SOURCE PASSAGE

* * *

Four key takeaways from What's Next 2016

  • Brick and mortar companies are not going anywhere, thank you
  • Leaders will be motivated by new revenue streams in digital adaption

Four key takeaways from What's Next 2016OUR anchor event called What’s Next: The Business Impact of Disruptive Technology was held on July 28. Given that the event specifically targeted brick and mortar (B&M) companies, it was these leaders who made the greatest impact on me.

One successful tech entrepreneur, who has a major exit to his name, felt that Sharan Valiram’s session was the most interesting. Sharan is one of three brothers who run the Valiram Group's luxury fashion empire.

In his session, “When High Touch Collides With High Tech”, Sharan was confident and resolute in his belief that his space in the fashion world will be largely immune to any disruptive effects from digital. His session helped form one of my four key takeaways from What’s Next 2016.

1) Despite the buzz and sexiness of Digital Disruption, some (lucky?) businesses will not be disrupted
For this we have to look no further than the Malaysian based, regional high fashion Valiram Group whose director Sharan Valiram confidently took the stage and easily handled all of provocateur Khoo Hsu Chuang’s attempts to at least try to get him to acknowledge that perhaps they were not doing enough to engage digitally with today’s millenials who will be tomorrow’s high fashion customers.

Thwarted at every attempt to get Sharan to express some doubt in their solidly B&M approach, Khoo finally remarked, “Sharan, you seem to be virulently anti-digital!”
 

Four key takeaways from What's Next 2016

But Sharan pointed out that the Valiram Group did try to engage their customers in e-commerce but found that customers were not keen to purchase bulky items (suitcases) online. He also does not believe that customers will spend US$5,000 (RM20,250) on online purchases in high fashion.

The research and comparisons may well happen online, “but the final purchase will happen in a store,” he said.

In fact, such is the importance of stores that Sharan says what keeps him awake at night is the fear that mall owners will not rent him a store that he needs but give it to his rivals.

In a conference talking about the business impact of disruptive technology, it seems that high fashion will likely remain an island of predictability where High Touch trumps High Tech. And there is something strangely reassuring about that, no matter how exasperated Khoo gets.

But the Valiram Group is not going to be blindsided by technology as Sharan said they will always explore the latest technology to hit the fashion world. It’s just that they won’t fall in love with the buzz and hype.

The interesting question to ask next is, which other verticals in business are going to be largely immune to digital disruption?

 

Four key takeaways from What's Next 2016

2) When the emperor called “Digital Strategy” is caught wearing no clothes
Well what do you know. It turns out that corporates that have been adopting a digital strategy as part of their proactive action plan to keep their business ready for any disruption caused by digital disruption had it all wrong.

The whole idea is to have their business strategy ready to adapt to a digital world. Or as Rohan Krishnalingam, chief operating officer of RHB Bank succinctly put it, “Frankly speaking, we are now living in the digital era – your strategy has to follow that, and has to fall into the context of a digital world; there is no choice.”

* * *

SHORT EXERCISE 1
According to the article on What's Next 2016, on what date was the event held?
SHORT EXERCISE 2
In the records, rewrite everything from the line containing "Speichern & Schließen (646, 1306)" down to the line containing "William Conrad (415, 377)", changing "Turnen" to "Schwimmen" and leaving the rest unchanged.

* * *

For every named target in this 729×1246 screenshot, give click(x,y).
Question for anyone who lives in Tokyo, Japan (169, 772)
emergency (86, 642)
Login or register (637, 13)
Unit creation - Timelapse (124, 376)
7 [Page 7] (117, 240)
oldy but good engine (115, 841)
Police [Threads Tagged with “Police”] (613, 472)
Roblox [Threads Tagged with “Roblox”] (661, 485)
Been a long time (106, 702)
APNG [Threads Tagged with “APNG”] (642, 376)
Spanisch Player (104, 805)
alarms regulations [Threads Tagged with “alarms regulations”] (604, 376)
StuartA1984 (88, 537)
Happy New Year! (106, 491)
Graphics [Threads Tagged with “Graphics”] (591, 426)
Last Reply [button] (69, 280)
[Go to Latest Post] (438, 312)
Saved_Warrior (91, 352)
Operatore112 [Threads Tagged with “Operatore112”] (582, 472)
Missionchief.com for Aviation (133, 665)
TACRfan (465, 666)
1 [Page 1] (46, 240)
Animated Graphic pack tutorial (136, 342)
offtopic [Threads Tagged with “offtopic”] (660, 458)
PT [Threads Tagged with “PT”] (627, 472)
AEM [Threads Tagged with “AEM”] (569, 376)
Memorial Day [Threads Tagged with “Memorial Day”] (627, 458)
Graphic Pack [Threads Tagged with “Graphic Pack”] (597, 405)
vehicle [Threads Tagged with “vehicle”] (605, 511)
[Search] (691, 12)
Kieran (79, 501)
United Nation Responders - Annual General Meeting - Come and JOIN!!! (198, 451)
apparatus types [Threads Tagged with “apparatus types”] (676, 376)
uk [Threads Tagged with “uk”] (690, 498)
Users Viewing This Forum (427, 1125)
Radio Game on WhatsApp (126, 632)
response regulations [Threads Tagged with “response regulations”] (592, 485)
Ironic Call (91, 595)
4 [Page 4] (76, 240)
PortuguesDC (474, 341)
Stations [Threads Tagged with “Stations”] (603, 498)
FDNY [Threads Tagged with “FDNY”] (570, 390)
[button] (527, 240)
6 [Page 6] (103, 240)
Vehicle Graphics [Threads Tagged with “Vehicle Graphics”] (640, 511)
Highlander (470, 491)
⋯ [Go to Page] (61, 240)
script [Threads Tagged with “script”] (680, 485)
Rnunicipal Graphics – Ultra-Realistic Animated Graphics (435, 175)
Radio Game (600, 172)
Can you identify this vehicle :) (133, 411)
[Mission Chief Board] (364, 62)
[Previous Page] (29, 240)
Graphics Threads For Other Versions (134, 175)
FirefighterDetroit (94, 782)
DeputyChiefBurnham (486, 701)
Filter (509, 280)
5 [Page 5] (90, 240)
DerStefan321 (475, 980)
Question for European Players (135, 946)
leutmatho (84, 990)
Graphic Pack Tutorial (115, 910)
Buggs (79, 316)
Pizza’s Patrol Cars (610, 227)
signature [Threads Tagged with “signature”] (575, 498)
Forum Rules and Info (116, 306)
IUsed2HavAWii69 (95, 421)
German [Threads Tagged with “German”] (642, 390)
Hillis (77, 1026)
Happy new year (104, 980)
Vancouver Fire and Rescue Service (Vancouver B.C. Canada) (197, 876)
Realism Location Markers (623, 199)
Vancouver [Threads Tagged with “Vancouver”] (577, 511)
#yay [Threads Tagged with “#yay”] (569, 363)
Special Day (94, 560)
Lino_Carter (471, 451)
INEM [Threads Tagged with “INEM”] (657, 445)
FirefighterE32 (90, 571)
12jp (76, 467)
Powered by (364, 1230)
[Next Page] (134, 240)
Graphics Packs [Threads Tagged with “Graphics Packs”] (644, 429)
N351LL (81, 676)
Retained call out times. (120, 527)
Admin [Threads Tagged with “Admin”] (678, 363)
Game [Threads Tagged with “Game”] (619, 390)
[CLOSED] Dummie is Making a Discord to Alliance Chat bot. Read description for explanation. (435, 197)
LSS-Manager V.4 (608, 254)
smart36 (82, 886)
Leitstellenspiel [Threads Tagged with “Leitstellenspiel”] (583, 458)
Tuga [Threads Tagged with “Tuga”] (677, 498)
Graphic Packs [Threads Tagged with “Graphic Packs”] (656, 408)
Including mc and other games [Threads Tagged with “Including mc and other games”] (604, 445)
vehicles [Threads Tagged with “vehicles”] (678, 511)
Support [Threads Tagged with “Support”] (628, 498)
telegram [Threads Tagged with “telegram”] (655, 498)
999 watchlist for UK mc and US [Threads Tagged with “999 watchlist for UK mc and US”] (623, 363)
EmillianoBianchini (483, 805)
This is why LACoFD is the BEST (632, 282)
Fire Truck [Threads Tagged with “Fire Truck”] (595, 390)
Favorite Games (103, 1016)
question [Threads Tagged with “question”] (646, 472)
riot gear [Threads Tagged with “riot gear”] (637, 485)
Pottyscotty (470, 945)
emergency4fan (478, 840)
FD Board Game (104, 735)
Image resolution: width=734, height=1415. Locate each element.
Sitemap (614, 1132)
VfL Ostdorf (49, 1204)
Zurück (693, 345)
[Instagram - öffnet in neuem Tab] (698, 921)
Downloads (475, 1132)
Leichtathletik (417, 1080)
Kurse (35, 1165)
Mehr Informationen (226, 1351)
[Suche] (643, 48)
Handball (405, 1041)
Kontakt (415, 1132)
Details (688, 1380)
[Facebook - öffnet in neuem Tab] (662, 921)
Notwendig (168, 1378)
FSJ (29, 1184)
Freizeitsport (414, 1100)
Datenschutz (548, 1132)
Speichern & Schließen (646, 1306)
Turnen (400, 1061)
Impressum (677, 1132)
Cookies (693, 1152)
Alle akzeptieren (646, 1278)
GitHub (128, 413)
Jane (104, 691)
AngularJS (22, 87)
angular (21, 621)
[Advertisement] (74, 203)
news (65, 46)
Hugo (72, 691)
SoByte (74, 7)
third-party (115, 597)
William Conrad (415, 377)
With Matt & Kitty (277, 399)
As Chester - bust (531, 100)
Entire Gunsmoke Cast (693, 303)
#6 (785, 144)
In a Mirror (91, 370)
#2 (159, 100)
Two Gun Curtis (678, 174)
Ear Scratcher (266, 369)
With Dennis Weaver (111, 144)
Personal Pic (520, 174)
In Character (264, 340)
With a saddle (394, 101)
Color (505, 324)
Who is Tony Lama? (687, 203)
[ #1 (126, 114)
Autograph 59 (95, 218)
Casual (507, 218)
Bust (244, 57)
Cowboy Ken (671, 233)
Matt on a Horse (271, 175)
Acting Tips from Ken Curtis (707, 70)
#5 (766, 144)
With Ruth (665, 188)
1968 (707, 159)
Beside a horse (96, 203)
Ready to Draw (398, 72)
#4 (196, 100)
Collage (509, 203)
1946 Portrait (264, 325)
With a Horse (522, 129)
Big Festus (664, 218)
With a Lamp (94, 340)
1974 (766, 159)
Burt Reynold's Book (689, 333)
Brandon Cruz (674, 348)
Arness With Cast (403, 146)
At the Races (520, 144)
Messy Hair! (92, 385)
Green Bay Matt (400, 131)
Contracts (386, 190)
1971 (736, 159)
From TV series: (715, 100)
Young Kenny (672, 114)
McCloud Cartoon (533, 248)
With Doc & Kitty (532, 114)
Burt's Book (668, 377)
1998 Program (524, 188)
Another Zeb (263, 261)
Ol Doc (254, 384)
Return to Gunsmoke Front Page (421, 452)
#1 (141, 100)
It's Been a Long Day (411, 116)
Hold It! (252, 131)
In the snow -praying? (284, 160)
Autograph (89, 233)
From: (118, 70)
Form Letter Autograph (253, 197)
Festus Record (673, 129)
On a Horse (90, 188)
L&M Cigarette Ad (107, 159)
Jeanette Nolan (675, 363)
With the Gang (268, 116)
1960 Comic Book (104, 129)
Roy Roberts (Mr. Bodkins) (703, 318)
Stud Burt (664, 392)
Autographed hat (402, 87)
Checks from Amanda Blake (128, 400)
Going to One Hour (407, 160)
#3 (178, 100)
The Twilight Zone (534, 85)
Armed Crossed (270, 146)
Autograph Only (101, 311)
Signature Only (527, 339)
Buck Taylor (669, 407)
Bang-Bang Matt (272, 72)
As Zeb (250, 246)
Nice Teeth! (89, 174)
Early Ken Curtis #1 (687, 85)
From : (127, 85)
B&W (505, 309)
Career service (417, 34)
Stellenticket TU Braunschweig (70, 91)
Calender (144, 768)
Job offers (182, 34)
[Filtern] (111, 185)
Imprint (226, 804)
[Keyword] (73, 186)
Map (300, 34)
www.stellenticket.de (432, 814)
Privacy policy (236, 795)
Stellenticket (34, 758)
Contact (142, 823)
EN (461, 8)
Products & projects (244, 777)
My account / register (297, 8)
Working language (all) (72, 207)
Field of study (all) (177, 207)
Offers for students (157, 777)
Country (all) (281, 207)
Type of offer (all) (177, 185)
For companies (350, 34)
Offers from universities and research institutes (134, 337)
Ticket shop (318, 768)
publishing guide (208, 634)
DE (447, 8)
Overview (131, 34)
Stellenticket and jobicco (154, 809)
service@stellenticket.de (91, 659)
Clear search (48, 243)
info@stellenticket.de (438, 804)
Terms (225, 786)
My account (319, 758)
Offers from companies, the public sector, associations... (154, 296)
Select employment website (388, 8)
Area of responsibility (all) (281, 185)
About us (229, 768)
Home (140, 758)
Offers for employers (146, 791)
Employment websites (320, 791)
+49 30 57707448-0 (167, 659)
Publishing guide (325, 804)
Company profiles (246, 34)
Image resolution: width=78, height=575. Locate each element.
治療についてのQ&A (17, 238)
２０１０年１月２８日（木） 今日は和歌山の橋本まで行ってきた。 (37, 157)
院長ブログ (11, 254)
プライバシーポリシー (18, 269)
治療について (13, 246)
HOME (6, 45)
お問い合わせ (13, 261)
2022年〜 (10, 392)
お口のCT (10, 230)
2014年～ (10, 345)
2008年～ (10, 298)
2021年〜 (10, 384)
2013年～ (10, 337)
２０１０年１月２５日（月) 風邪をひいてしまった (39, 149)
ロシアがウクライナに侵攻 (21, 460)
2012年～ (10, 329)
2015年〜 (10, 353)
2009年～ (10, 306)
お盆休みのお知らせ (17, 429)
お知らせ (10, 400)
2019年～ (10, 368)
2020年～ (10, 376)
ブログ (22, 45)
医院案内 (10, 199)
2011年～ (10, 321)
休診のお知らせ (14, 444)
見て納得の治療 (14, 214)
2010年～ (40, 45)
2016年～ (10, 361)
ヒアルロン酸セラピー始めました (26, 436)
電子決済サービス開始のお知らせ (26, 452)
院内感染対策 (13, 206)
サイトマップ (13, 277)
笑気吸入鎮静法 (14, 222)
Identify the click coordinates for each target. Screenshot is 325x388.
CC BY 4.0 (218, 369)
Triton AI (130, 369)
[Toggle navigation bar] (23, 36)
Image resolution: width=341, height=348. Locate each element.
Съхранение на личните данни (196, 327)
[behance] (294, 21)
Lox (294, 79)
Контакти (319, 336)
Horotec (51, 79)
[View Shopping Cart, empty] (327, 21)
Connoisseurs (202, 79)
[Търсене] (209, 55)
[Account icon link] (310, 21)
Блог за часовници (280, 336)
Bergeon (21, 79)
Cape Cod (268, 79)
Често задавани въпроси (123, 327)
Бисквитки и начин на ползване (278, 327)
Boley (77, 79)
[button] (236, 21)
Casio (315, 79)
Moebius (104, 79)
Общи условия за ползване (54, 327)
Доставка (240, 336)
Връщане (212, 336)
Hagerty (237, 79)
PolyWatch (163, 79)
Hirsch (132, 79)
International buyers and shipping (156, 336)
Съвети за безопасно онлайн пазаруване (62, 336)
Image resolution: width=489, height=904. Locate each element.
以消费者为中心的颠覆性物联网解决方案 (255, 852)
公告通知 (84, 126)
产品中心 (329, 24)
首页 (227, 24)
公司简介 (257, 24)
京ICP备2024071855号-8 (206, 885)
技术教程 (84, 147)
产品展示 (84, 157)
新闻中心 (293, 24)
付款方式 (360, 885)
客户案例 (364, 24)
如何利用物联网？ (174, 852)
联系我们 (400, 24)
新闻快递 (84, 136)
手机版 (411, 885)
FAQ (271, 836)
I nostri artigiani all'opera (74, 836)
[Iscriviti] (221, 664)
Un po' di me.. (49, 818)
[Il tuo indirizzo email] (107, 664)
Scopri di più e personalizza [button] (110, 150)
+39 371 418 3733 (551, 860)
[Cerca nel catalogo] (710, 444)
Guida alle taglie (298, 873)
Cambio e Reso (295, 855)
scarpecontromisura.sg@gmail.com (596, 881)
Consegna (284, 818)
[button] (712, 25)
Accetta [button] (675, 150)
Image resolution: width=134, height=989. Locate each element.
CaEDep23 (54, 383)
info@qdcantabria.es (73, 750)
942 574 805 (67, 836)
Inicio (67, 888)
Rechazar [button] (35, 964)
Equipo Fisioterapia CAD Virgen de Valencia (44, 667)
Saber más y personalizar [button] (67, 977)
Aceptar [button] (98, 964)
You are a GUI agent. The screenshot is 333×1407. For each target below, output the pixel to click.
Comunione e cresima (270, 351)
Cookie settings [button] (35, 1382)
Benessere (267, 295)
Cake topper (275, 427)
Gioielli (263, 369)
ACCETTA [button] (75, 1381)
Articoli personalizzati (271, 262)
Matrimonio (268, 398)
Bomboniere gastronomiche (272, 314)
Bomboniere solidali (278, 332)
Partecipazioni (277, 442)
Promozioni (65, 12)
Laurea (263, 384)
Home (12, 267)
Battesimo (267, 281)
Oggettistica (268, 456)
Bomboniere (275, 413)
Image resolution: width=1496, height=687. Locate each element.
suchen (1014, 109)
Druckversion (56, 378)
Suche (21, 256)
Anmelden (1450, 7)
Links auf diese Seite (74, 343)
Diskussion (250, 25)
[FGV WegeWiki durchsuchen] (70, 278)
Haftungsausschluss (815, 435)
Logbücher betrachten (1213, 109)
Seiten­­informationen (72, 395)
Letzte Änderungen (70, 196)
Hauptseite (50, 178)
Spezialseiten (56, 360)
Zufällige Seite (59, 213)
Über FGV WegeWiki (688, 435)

* * *

EXERCISE OUTPUT 1
July 28

EXERCISE OUTPUT 2
Speichern & Schließen (646, 1306)
Schwimmen (400, 1061)
Impressum (677, 1132)
Cookies (693, 1152)
Alle akzeptieren (646, 1278)
GitHub (128, 413)
Jane (104, 691)
AngularJS (22, 87)
angular (21, 621)
[Advertisement] (74, 203)
news (65, 46)
Hugo (72, 691)
SoByte (74, 7)
third-party (115, 597)
William Conrad (415, 377)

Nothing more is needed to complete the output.